Africa’s largest mobile operator MTN Group is in advanced talks to acquire the 75% of IHS Towers it does not already own, in a deal that would value one of the world’s biggest independent tower companies at approximately USD 2.7 B.
If completed, the transaction would hand MTN full control of critical network infrastructure across key markets like Nigeria and South Africa, marking a dramatic reversal after years of selling its towers to specialist companies to save cash.
MTN confirmed in a cautionary announcement to investors that any potential offer would be priced near IHS’s last closing share price on the New York Stock Exchange. IHS shares closed at USD 8.23 on February 4, giving the company a market value of roughly USD 2.76 B. As of February 5, its market capitalisation was approximately USD 2.69 B.
Both companies stress that talks are ongoing, no binding agreement has been reached, and the deal may not proceed. IHS Towers, which is listed in New York and Frankfurt, confirmed the discussions in its own statement.
The potential buyout represents a sharp turn in MTN’s infrastructure strategy. For over a decade, the telecom giant pursued an “asset-light” model, selling thousands of its passive tower sites to companies like IHS in so-called sale-and-leaseback agreements. A major 2022 deal saw MTN sell over 5,700 towers in South Africa to IHS, freeing up capital but committing to long-term lease payments.

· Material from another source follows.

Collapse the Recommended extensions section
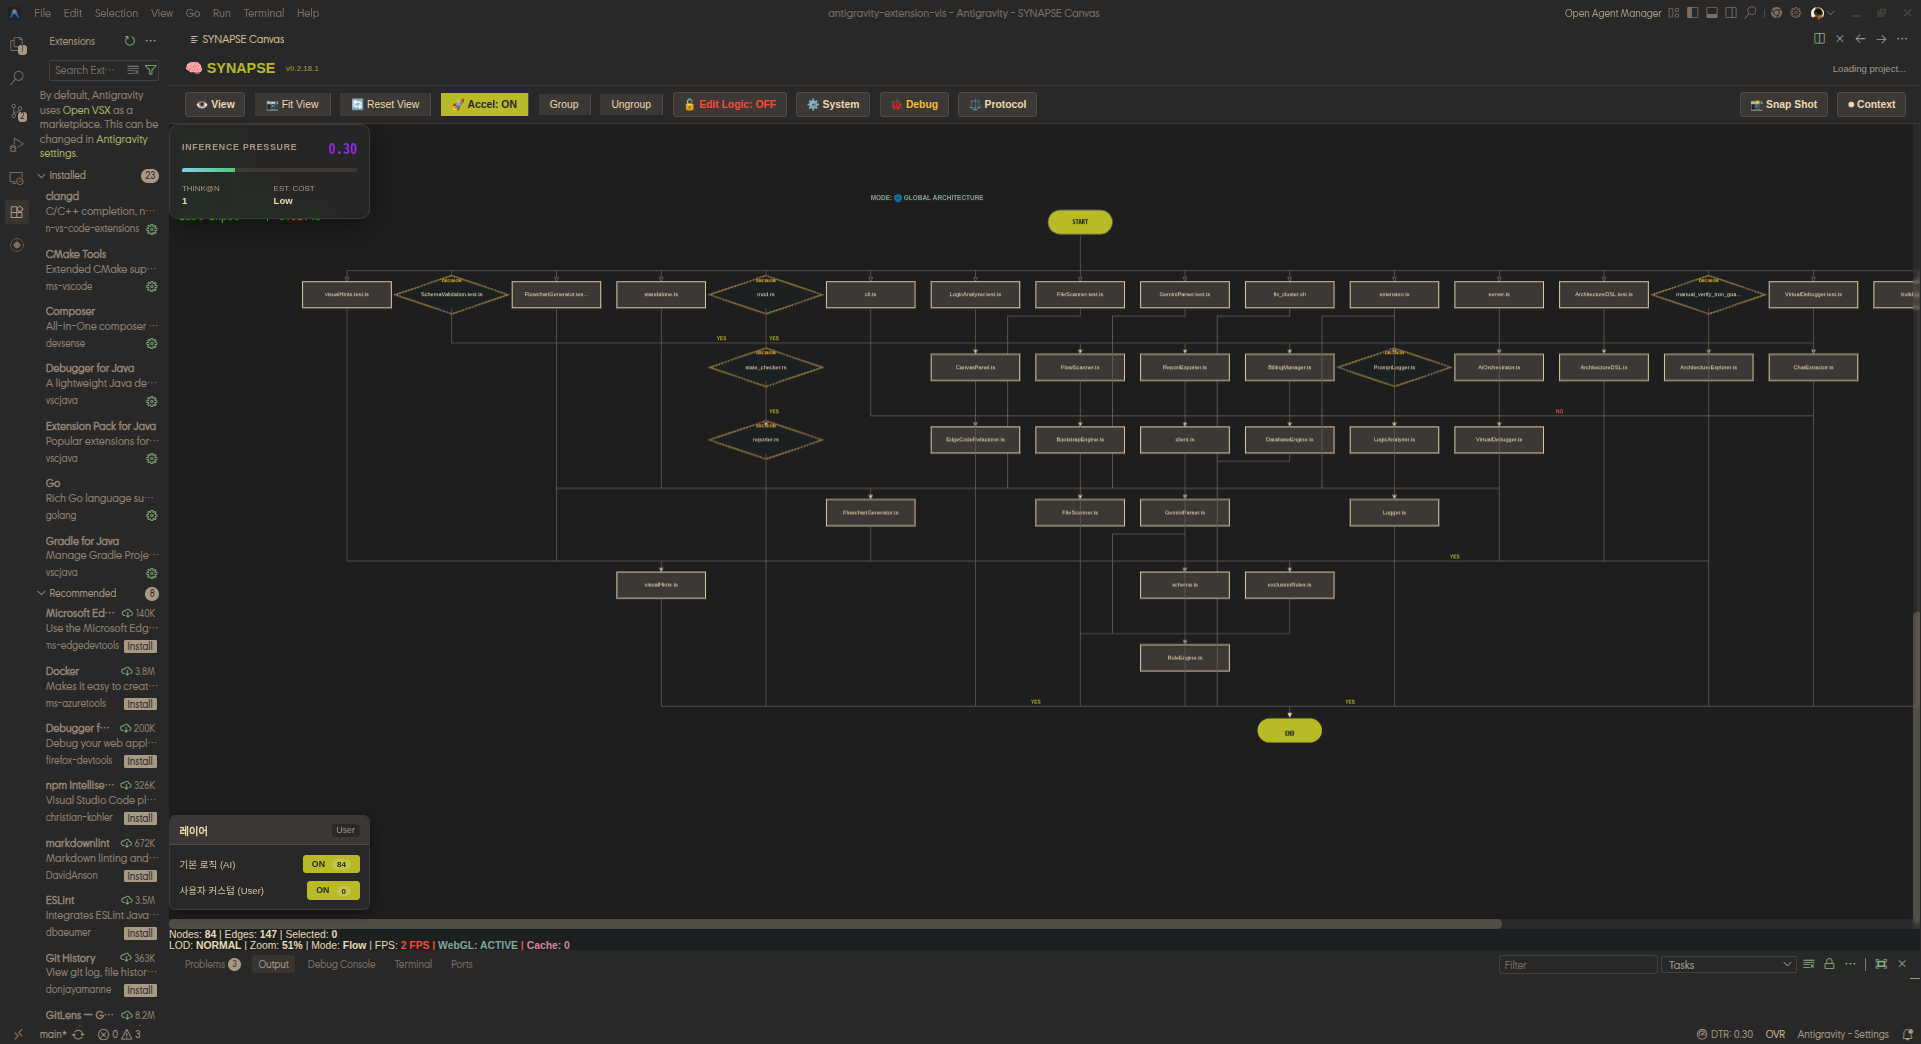Image resolution: width=1921 pixels, height=1044 pixels. click(x=42, y=593)
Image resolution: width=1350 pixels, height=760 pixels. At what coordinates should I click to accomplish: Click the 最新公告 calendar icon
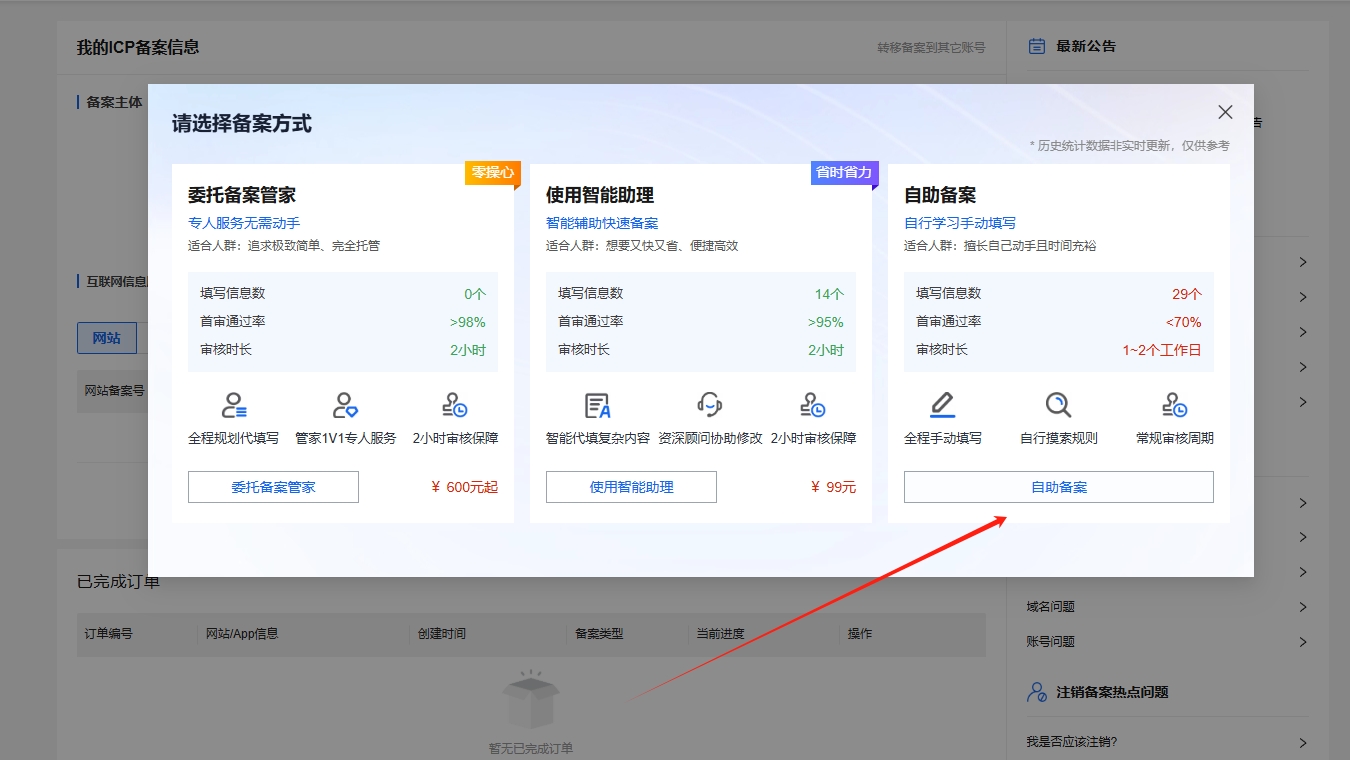[x=1035, y=45]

By moving to own the towers outright, MTN signals a bet that direct control will lower long-term operating costs, improve network planning, and strengthen its competitive position. This comes despite MTN having voiced concerns about corporate governance at IHS in the recent past.
IHS Towers, founded in Nigeria in 2001, has grown to operate over 37,000 towers across seven markets in Africa and Latin America. Nigeria alone accounts for nearly 60% of its revenue, making MTN’s dominance in that market a key factor in the deal.

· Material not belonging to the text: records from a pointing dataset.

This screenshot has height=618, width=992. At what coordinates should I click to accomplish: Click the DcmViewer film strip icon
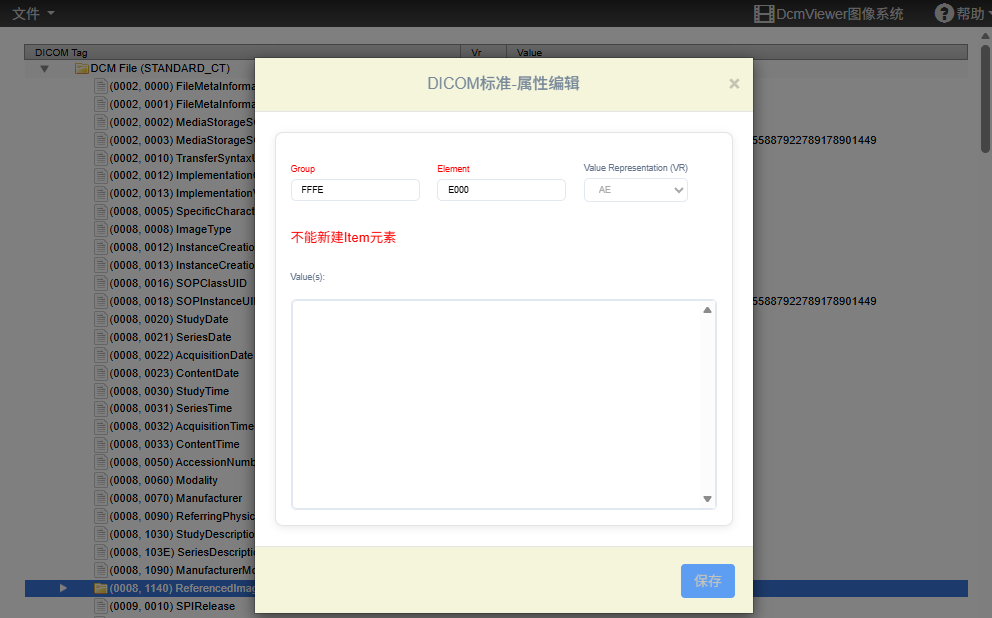(764, 13)
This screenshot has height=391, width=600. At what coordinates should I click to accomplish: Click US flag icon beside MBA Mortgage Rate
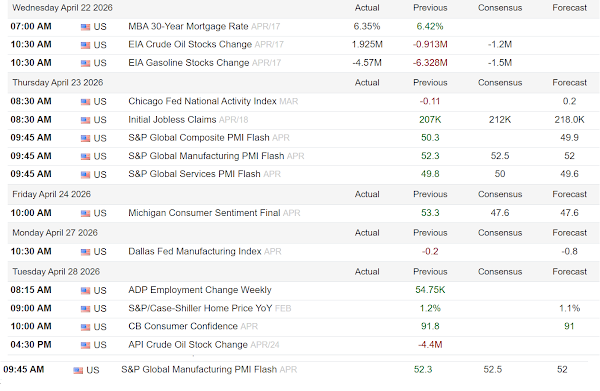[85, 27]
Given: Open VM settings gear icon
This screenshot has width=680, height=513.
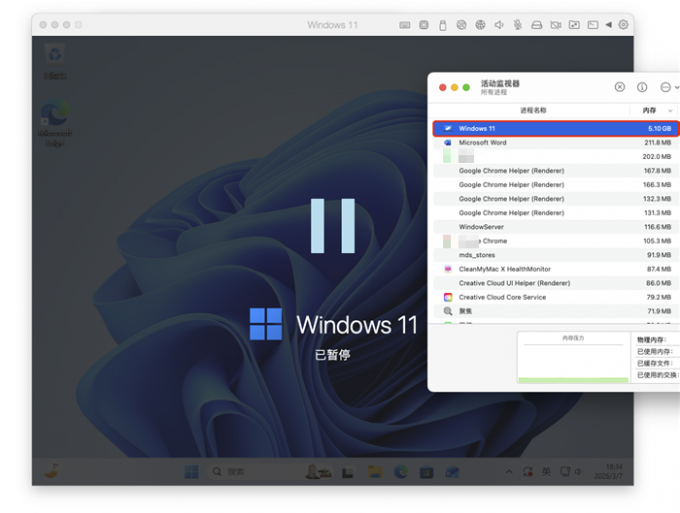Looking at the screenshot, I should pos(624,25).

Despite reporting a solid net profit margin of over 26%, the company carries significant financial risk. Analysis indicates it has high debt levels and an Altman Z-Score in the “distress zone,” a metric that suggests potential bankruptcy risk within two years. This financial backdrop adds a critical dimension to MTN’s potential acquisition.
The outcome of the negotiations will signal whether Africa’s telecom leaders believe the future lies in owning their infrastructure or continuing to lease it, with major implications for costs and connectivity across the continent.